Schüth gibt nicht auf
Gespeichert von Prof. Dr. Christian Rolfs am
Das Verfahren hat die Chance, als eines der längsten in die Geschichte des deutschen Arbeitsrechts einzugehen: Der Kirchenmusiker Schüth, seit 1983 als Organist und Chorleiter einer katholischen Gemeinde in Essen beschäftigt, hatte sich 1994 von seiner Ehefrau, mit der er zwei Kinder hatte, getrennt. Er war zu seiner Lebensgefährtin gezogen, die ein Kind von ihm erwartete. Die Trennung wurde im Januar 1995 bekannt. Am 15.7.1997 kündigte die Kirchengemeinde das Arbeitsverhältnis, weil Herr Schüth gegen die Grundordnung der Katholischen Kirche für den kirchlichen Dienst im Rahmen kirchlicher Arbeitsverhältnisse verstoßen habe. Seine Kündigungsschutzklage hatte vor dem ArbG Essen und dem LAG Düsseldorf zunächst Erfolg (1. und 2. Instanz). Auf die Revision der Arbeitgeberin hob das BAG des Berufungsurteil auf und verwies den Fall zur erneuten Verhandlung und Entscheidung an das LAG zurück (3. Instanz). Dieses wies nunmehr die Kündigungsschutzklage ab (4.). Die Beschwerde gegen die Nichtzulassung der Revision wurde vom BAG verworfen (5.), das BVerfG nahm die Verfassungsbeschwerde nicht zu Entscheidung an (6.).
Erfolg hatte der Kläger dann aber beim EGMR, der feststellte, dass die deutschen Gerichte mit ihren Entscheidungen das Recht von Herrn Schüth auf Achtung des Privat- und Familienlebens (Art. 8 EMRK) verletzt hätten (EGMR, Urt. vom 23.9.2010 - 1620/03, NZA 2011, 279 - Urteil Nr. 7). Deutschland wurde zur Zahlung einer Entschädigung in Höhe von 40.000 Euro verurteilt (Nr. 8; siehe hier im BeckBlog).

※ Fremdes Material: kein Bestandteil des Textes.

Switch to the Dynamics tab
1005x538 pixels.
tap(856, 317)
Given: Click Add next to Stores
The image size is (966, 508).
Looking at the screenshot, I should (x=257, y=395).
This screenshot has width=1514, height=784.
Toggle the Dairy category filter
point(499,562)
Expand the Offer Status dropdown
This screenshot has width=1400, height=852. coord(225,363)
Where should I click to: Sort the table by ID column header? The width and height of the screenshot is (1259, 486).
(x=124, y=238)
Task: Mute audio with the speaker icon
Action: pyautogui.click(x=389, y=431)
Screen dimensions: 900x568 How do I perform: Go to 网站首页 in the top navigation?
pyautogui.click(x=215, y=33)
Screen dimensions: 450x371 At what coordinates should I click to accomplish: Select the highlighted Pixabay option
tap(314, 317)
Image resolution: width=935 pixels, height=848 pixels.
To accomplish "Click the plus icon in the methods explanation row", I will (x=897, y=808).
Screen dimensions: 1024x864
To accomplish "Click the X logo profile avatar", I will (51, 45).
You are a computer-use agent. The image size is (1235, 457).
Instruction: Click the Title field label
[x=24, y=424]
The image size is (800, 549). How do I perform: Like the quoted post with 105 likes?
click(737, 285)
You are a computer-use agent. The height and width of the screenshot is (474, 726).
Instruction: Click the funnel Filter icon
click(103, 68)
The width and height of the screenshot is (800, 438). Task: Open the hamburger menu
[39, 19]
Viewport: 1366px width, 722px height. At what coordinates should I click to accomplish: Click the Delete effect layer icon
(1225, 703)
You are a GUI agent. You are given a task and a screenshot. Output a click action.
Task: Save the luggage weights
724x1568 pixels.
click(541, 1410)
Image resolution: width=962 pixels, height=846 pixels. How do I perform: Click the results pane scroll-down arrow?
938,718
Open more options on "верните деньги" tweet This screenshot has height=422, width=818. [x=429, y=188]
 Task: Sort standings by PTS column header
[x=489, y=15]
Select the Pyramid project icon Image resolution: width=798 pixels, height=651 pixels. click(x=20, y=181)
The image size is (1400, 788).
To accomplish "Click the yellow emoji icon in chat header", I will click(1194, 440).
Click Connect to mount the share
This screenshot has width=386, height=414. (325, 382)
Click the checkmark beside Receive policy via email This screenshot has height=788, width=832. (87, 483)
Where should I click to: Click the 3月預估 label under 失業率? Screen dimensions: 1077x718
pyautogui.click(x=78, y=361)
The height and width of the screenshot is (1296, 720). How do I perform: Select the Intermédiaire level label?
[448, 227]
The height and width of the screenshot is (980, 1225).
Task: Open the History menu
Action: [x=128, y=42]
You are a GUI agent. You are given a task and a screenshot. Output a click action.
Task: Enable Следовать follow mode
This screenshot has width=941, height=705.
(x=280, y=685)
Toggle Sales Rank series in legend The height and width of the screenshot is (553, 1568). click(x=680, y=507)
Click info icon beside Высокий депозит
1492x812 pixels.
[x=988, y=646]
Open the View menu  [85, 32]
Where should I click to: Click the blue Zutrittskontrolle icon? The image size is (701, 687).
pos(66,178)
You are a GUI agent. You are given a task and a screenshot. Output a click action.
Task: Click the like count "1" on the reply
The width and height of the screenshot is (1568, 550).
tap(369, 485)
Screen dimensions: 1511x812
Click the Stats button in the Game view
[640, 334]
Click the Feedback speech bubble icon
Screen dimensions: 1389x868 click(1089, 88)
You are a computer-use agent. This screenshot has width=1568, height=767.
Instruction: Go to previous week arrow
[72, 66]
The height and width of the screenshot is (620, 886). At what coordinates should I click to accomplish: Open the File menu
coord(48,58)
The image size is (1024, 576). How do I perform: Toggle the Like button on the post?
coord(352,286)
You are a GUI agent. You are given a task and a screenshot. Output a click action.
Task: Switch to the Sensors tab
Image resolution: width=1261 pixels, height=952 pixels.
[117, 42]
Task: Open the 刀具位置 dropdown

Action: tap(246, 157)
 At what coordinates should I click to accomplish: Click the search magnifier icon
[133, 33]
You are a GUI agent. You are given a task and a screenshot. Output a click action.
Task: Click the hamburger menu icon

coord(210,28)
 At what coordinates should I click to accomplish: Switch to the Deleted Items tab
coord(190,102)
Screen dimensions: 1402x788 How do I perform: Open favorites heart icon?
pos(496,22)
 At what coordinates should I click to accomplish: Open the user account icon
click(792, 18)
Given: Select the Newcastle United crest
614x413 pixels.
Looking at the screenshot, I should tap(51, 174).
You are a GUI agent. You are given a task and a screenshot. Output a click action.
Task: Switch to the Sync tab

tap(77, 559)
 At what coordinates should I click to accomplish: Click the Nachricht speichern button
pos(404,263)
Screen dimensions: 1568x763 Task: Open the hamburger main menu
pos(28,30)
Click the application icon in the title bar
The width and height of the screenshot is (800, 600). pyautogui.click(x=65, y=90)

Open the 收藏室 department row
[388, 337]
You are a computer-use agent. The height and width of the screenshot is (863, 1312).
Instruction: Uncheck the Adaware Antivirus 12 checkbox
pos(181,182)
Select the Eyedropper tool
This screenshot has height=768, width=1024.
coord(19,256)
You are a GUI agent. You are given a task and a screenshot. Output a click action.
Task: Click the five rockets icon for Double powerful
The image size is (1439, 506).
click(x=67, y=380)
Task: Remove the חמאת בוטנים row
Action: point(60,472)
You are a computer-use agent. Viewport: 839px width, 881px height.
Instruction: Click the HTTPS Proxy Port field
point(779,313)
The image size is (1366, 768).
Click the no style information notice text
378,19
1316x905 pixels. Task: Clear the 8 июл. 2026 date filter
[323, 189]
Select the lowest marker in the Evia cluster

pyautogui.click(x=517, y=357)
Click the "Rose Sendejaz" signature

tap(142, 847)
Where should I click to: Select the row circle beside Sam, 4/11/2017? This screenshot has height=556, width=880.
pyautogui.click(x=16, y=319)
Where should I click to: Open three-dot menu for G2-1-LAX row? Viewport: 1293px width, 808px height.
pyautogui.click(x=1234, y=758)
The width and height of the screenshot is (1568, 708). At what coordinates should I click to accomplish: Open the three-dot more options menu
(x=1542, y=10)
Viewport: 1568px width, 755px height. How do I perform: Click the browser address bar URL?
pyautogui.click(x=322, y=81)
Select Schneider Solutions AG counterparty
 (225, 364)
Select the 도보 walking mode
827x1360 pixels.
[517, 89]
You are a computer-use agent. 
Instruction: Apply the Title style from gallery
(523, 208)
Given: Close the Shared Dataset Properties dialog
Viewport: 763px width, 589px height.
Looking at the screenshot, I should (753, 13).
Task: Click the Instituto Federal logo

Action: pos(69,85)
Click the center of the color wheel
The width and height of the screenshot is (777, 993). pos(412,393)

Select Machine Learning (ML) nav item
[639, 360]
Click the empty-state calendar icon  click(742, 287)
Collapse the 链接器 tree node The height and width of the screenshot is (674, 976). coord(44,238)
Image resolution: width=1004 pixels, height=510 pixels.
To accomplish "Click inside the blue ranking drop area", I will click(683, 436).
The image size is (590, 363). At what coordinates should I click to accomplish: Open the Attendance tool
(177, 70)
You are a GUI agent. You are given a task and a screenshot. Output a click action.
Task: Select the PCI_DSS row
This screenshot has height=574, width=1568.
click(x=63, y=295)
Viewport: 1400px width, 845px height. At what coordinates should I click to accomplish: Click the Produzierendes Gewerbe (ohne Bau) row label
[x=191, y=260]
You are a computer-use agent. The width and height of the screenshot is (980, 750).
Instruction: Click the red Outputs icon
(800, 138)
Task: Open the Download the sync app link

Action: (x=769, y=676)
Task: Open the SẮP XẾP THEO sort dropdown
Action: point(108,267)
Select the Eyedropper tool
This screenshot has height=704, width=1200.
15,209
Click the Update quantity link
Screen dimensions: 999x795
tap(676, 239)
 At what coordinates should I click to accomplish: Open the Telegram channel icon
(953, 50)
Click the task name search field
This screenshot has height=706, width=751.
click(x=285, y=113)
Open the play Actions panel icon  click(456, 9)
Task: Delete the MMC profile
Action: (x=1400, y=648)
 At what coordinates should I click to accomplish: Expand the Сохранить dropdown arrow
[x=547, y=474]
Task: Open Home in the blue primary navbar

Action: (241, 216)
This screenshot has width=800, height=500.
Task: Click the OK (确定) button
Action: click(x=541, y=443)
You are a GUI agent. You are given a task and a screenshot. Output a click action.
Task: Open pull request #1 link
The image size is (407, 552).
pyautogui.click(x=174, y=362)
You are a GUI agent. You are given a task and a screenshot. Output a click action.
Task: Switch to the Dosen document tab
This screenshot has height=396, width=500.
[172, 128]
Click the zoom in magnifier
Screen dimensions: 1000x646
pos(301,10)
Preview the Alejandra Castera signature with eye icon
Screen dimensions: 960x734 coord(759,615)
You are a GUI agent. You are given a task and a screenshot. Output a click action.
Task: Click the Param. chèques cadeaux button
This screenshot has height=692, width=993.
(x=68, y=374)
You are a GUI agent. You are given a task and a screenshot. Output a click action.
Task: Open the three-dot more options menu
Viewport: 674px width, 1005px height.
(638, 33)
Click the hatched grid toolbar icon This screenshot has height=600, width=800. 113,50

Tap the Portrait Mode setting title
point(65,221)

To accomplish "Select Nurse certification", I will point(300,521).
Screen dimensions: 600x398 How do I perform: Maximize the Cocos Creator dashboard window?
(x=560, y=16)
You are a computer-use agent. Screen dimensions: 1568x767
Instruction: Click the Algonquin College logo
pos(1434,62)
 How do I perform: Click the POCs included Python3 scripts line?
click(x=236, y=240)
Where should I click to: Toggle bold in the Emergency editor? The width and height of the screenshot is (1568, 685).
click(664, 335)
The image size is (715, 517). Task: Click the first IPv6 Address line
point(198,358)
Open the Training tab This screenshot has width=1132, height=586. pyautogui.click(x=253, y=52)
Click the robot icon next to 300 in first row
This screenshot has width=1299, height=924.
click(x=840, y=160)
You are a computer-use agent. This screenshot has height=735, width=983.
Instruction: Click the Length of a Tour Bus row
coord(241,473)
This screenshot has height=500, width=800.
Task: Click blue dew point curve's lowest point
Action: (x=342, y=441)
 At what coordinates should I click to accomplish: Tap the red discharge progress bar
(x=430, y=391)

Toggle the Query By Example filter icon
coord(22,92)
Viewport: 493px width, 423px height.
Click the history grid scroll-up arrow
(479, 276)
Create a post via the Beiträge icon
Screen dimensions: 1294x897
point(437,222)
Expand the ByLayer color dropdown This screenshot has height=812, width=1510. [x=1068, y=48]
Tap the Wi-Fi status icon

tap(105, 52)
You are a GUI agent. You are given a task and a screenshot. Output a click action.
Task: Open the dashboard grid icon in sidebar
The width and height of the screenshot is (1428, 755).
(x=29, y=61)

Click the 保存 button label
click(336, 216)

Die daraufhin erhobene Restitutionsklage wiesen das LAG Düsseldorf (Nr. 9) und das BAG mit Entscheidung Nr. 10 ab, weil § 580 Nr. 8 ZPO nach der Übergangsvorschrift des § 35 EGZPO auf das Verfahren von Herrn Schüth noch nicht anwendbar sei (hier im BeckBlog).
Damit gab der Kläger aber keineswegs auf: Nunmehr klagt er auf Wiedereinstellung rückwirkend zum Tage des EGMR-Urteils (23.9.2010), hilfsweise ab Zustellung seiner Klage. Damit hatte er vor dem ArbG Essen (Nr. 11) und jetzt auch vor dem LAG Düsseldorf (Urt. vom 5.6.2014 - 11 Sa 1484/13 - Nr. 12) keinen Erfolg: Der Erfolg des Klägers vor dem EGMR verschaffe ihm nicht automatisch einen Wiedereinstellungsanspruch. Dieser sei vielmehr von einer umfassenden Interessenabwägung abhängig, die hier zu seinem Nachteil ausfalle. Das LAG hat die Revision zugelassen, so dass wir uns im kommenden Jahr wohl auf Urteil Nr. 13 freuen dürfen.
Zur Erinnerung: Das Arbeitsverhältnis dauerte 14 Jahre. Der Prozess jetzt schon 17.